Earlier this week, the U.S. Court of Appeals for the Sixth Circuit held that police can track cell phone signals in order to monitor criminal activity without first obtaining a search warrant.
The court determined that the Drug Enforcement Administration (DEA) did not violate the Fourth Amendment when it used cellphone data to track a drug runner’s whereabouts, according to the Wall Street Journal.
The DEA obtained a court order to track Melvin Skinner’s phone, after discovering his phone number over the course of a large-scale drug trafficking operation investigation.
Skinner was convicted of drug trafficking and conspiracy to commit money laundering after DEA agents used the GPS data from his throw-away phone to track him. He was originally arrested in 2006 at a rest stop near Abilene, Texas, with a motor home filled with more than 1,100 pounds of marijuana.
On appeal, Skinner argued that the DEA violated his right Fourth Amendment right to be free from unreasonable searches and seizures because agents failed to obtain a warrant before they tracked his cell phone.
Reasonable Expectation to Privacy in Cell Phone Data?
The question presented in the case was whether Mr. Skinner had a reasonable expectation of privacy in the data his phone emitted. It’s a question that several courts are wrestling with. And a question that the 6th Circuit answered in the negative, as demonstrated by the following excerpt from the majority opinion authored by Judge John M. Rogers:
There is no Fourth Amendment violation because Skinner did not have a reasonable expectation of privacy in the data given off by his voluntarily procured pay-as-you-go cell phone. If a tool used to transport contraband gives off a signal that can be tracked for location, certainly the police can track the signal. The law cannot be that a criminal is entitled to rely on the expected untrackability of his tools. Otherwise, dogs could not be used to track a fugitive if the fugitive did not know that the dog hounds had his scent. A getaway car could not be identified and followed based on the license plate number if the driver reasonably thought he had gotten away unseen. The recent nature of cell phone location technology does not change this. If it did, then technology would help criminals but not the police.
Rogers' opinion was joined by Judge Eric L. Clay.
Judge Bernice B. Donald, who concurred but disagreed with the majority’s reasoning, said that the DEA couldn't have figured out the identity of Mr. Skinner, his vehicle or the route he would be driving without the GPS data from his phone.

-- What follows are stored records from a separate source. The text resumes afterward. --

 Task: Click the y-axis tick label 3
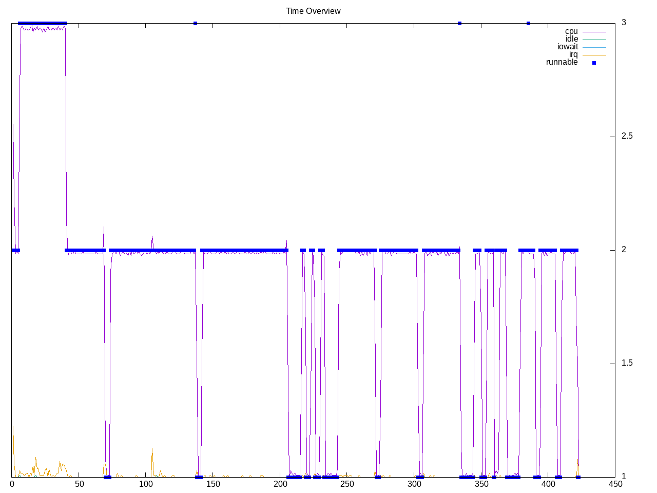pyautogui.click(x=624, y=23)
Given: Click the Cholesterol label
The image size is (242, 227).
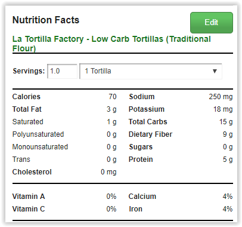Looking at the screenshot, I should pos(32,172).
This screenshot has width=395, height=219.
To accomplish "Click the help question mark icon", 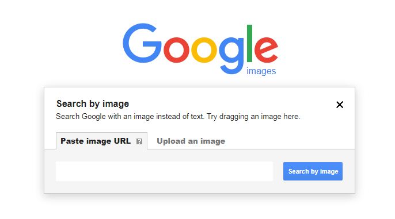I will [139, 141].
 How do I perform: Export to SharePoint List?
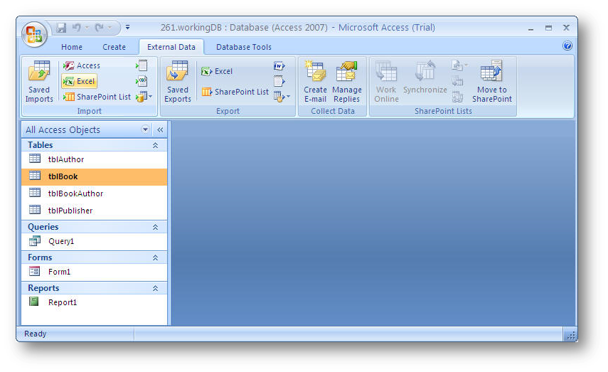coord(235,92)
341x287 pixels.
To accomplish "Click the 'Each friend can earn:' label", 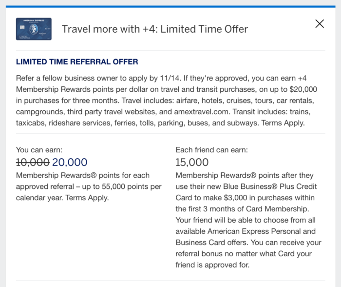I will point(211,150).
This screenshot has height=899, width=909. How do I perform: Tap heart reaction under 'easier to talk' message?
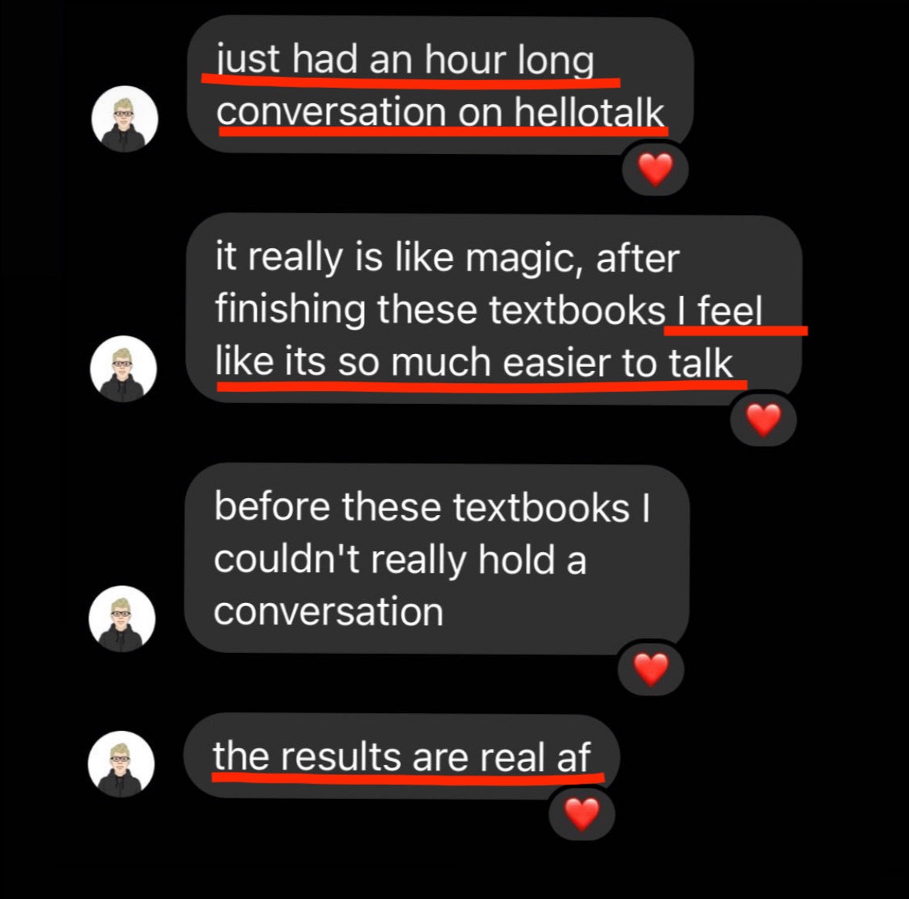coord(763,419)
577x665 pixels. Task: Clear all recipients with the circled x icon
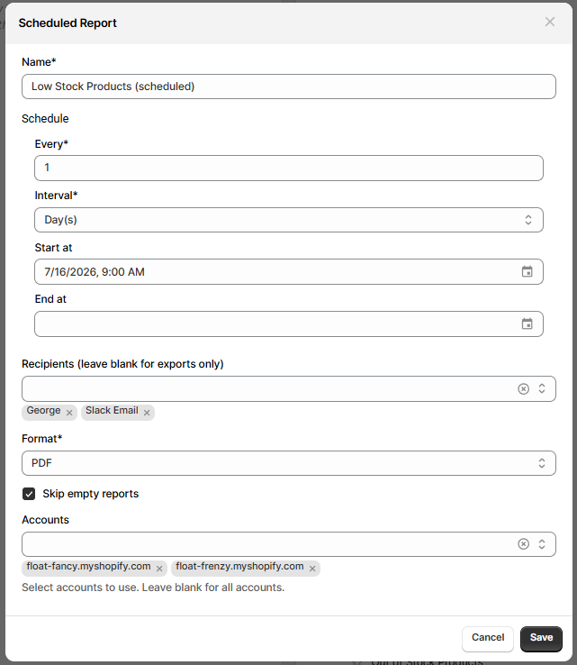[523, 388]
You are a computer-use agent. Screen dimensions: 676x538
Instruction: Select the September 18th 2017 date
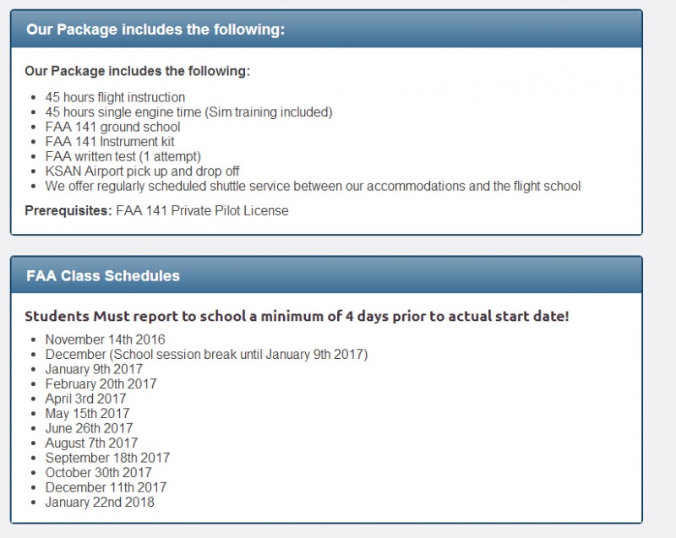(x=108, y=458)
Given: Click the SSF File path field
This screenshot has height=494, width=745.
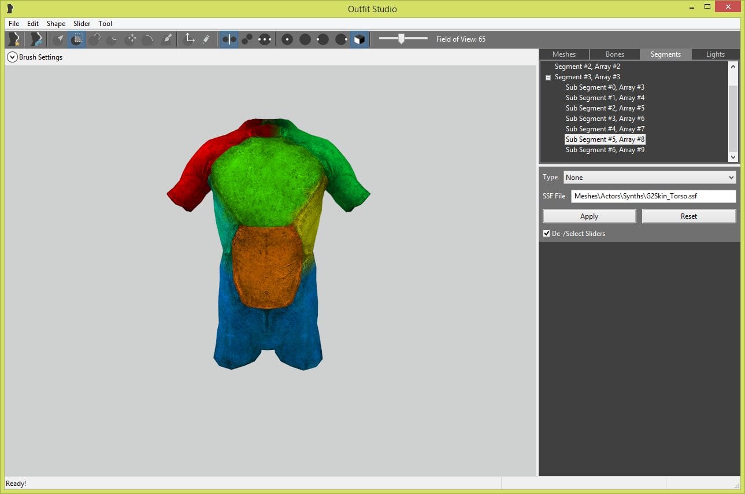Looking at the screenshot, I should point(653,196).
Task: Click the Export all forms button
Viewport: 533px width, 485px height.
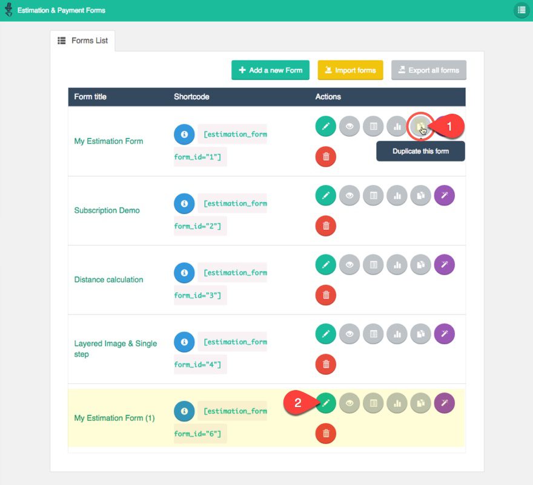Action: [x=429, y=70]
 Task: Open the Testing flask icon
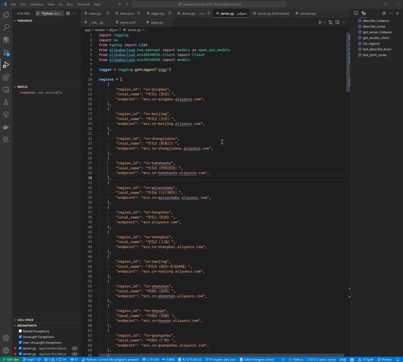[6, 102]
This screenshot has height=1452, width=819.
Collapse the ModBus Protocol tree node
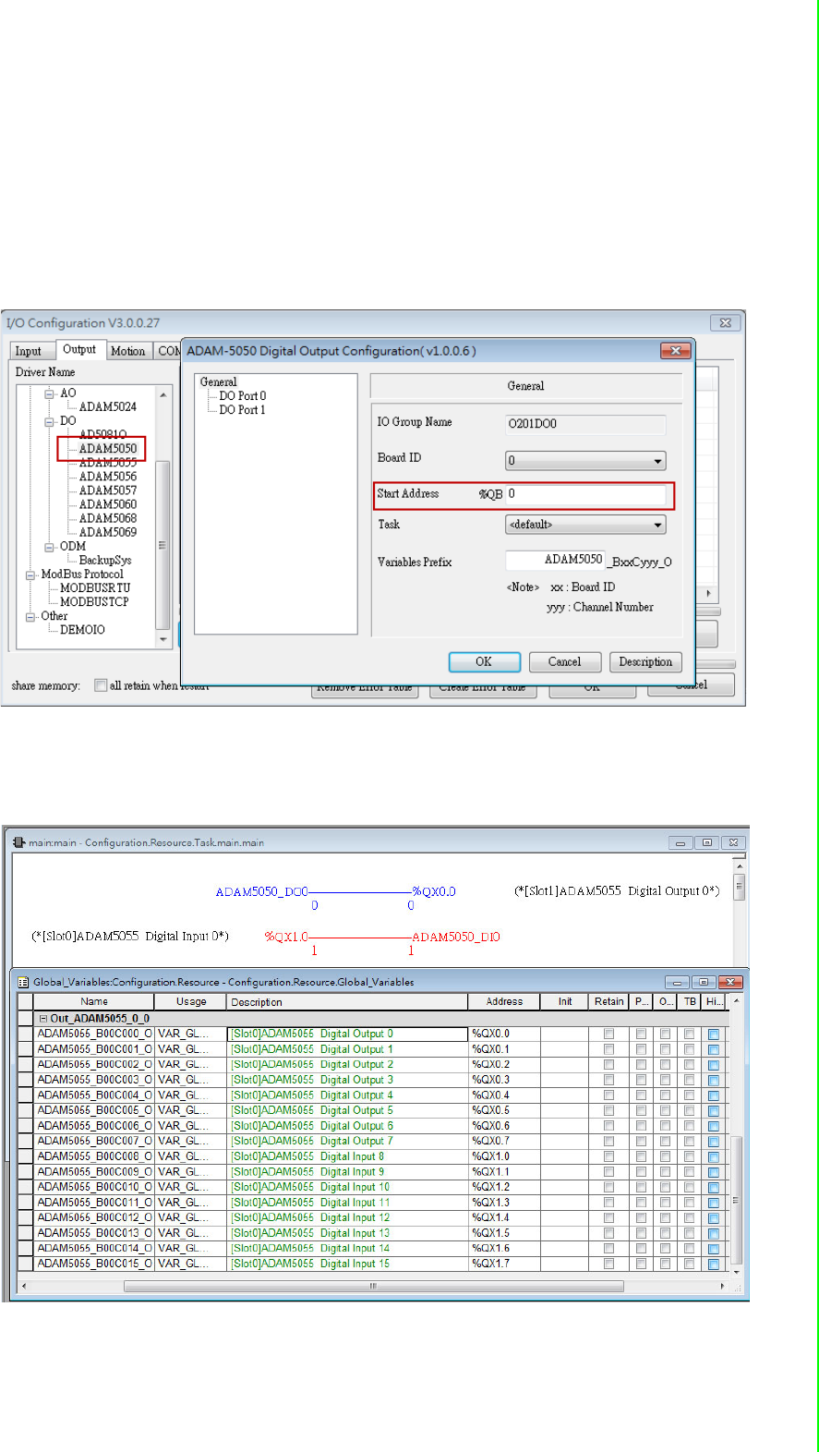[x=30, y=575]
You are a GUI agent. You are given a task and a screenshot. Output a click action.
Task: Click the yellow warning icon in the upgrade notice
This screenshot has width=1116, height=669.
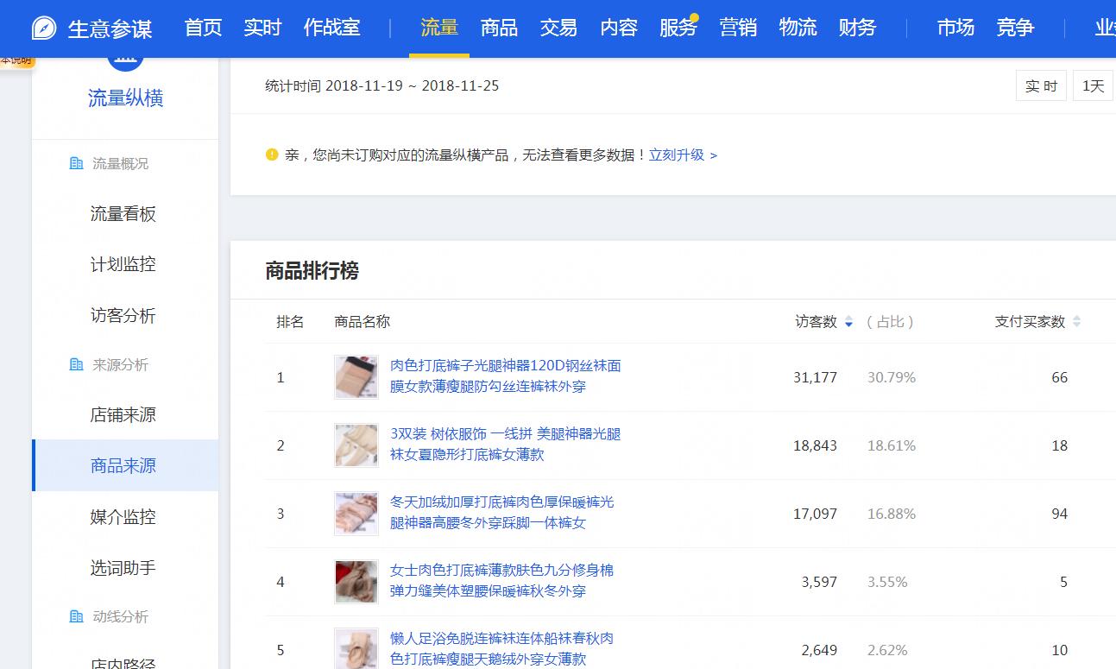tap(271, 155)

Judge Rogers' reasoning in part relied upon the ever present concern that criminals are constantly searching for ways to be one step ahead of law enforcement officials, especially through new innovative technological advancements. Notwithstanding the courts reasoning, this decision is a victory for law enforcement officials throughout the United States.
We will have to watch and see whether the Supreme Court will step in and grant cert in this case.
What do you think?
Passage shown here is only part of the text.